次の記録をすべて、一字一句変えずに書き写してもらえますか？

- _演習の記録_:
⁂

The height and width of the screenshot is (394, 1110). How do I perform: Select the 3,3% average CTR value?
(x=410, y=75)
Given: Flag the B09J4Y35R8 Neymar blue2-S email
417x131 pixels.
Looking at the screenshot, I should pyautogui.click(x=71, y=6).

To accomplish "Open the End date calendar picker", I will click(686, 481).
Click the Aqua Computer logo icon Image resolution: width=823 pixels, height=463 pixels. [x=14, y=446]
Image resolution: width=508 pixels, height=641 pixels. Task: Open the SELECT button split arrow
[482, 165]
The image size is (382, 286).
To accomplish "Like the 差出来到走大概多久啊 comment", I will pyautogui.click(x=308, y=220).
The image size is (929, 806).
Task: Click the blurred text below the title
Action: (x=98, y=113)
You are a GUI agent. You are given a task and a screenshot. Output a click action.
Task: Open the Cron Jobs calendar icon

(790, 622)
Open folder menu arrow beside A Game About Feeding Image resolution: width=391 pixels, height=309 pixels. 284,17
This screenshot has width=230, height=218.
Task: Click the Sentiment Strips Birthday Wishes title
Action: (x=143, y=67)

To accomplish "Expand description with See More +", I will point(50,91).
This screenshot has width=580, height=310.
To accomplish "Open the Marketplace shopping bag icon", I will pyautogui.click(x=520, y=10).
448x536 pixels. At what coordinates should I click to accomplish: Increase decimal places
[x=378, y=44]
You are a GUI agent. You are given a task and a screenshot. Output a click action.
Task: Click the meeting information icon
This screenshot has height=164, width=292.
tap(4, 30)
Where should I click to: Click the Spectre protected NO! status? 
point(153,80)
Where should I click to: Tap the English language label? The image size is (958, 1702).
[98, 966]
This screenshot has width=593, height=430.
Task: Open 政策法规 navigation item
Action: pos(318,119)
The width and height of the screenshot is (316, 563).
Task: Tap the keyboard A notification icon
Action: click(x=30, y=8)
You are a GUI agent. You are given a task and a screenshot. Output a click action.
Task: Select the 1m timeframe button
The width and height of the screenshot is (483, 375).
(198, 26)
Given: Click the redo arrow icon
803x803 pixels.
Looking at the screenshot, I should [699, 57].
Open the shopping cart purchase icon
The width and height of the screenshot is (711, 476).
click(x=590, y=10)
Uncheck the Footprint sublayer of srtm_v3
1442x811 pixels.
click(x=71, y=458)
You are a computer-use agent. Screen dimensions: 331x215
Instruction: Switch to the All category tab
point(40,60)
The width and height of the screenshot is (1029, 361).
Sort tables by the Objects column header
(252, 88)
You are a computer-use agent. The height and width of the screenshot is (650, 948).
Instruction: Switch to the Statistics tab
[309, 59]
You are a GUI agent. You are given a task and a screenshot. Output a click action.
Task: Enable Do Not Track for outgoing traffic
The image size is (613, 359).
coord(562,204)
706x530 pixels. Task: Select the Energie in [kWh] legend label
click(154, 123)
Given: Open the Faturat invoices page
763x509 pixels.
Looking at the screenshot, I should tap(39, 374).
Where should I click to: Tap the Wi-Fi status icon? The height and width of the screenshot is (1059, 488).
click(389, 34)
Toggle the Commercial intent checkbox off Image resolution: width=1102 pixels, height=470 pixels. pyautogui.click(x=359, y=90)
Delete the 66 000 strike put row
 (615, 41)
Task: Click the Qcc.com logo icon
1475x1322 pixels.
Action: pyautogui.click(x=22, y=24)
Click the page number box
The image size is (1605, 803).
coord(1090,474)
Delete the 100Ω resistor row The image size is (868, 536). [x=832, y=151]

⁂

- _解答_:
The height and width of the screenshot is (394, 1110). How do I perform: Select the 3,3% average CTR value?
(x=410, y=75)
Given: Flag the B09J4Y35R8 Neymar blue2-S email
417x131 pixels.
Looking at the screenshot, I should pyautogui.click(x=71, y=6).

To accomplish "Open the End date calendar picker", I will click(686, 481).
Click the Aqua Computer logo icon Image resolution: width=823 pixels, height=463 pixels. [x=14, y=446]
Image resolution: width=508 pixels, height=641 pixels. Task: Open the SELECT button split arrow
[482, 165]
The image size is (382, 286).
To accomplish "Like the 差出来到走大概多久啊 comment", I will pyautogui.click(x=308, y=220).
The image size is (929, 806).
Task: Click the blurred text below the title
Action: (x=98, y=113)
You are a GUI agent. You are given a task and a screenshot. Output a click action.
Task: Open the Cron Jobs calendar icon

(790, 622)
Open folder menu arrow beside A Game About Feeding Image resolution: width=391 pixels, height=309 pixels. 284,17
This screenshot has width=230, height=218.
Task: Click the Sentiment Strips Birthday Wishes title
Action: (x=143, y=67)

To accomplish "Expand description with See More +", I will point(50,91).
This screenshot has width=580, height=310.
To accomplish "Open the Marketplace shopping bag icon", I will pyautogui.click(x=520, y=10).
448x536 pixels. At what coordinates should I click to accomplish: Increase decimal places
[x=378, y=44]
You are a GUI agent. You are given a task and a screenshot. Output a click action.
Task: Click the meeting information icon
This screenshot has height=164, width=292.
tap(4, 30)
Where should I click to: Click the Spectre protected NO! status? 
point(153,80)
Where should I click to: Tap the English language label? The image size is (958, 1702).
[98, 966]
This screenshot has width=593, height=430.
Task: Open 政策法规 navigation item
Action: pos(318,119)
The width and height of the screenshot is (316, 563).
Task: Tap the keyboard A notification icon
Action: click(x=30, y=8)
You are a GUI agent. You are given a task and a screenshot. Output a click action.
Task: Select the 1m timeframe button
The width and height of the screenshot is (483, 375).
(198, 26)
Given: Click the redo arrow icon
803x803 pixels.
Looking at the screenshot, I should [699, 57].
Open the shopping cart purchase icon
The width and height of the screenshot is (711, 476).
click(x=590, y=10)
Uncheck the Footprint sublayer of srtm_v3
1442x811 pixels.
click(x=71, y=458)
You are a computer-use agent. Screen dimensions: 331x215
Instruction: Switch to the All category tab
point(40,60)
The width and height of the screenshot is (1029, 361).
Sort tables by the Objects column header
(252, 88)
You are a computer-use agent. The height and width of the screenshot is (650, 948).
Instruction: Switch to the Statistics tab
[309, 59]
You are a GUI agent. You are given a task and a screenshot. Output a click action.
Task: Enable Do Not Track for outgoing traffic
The image size is (613, 359).
coord(562,204)
706x530 pixels. Task: Select the Energie in [kWh] legend label
click(154, 123)
Given: Open the Faturat invoices page
763x509 pixels.
Looking at the screenshot, I should tap(39, 374).
Where should I click to: Tap the Wi-Fi status icon? The height and width of the screenshot is (1059, 488).
click(389, 34)
Toggle the Commercial intent checkbox off Image resolution: width=1102 pixels, height=470 pixels. pyautogui.click(x=359, y=90)
Delete the 66 000 strike put row
 (615, 41)
Task: Click the Qcc.com logo icon
1475x1322 pixels.
Action: pyautogui.click(x=22, y=24)
Click the page number box
The image size is (1605, 803).
coord(1090,474)
Delete the 100Ω resistor row The image size is (868, 536). [x=832, y=151]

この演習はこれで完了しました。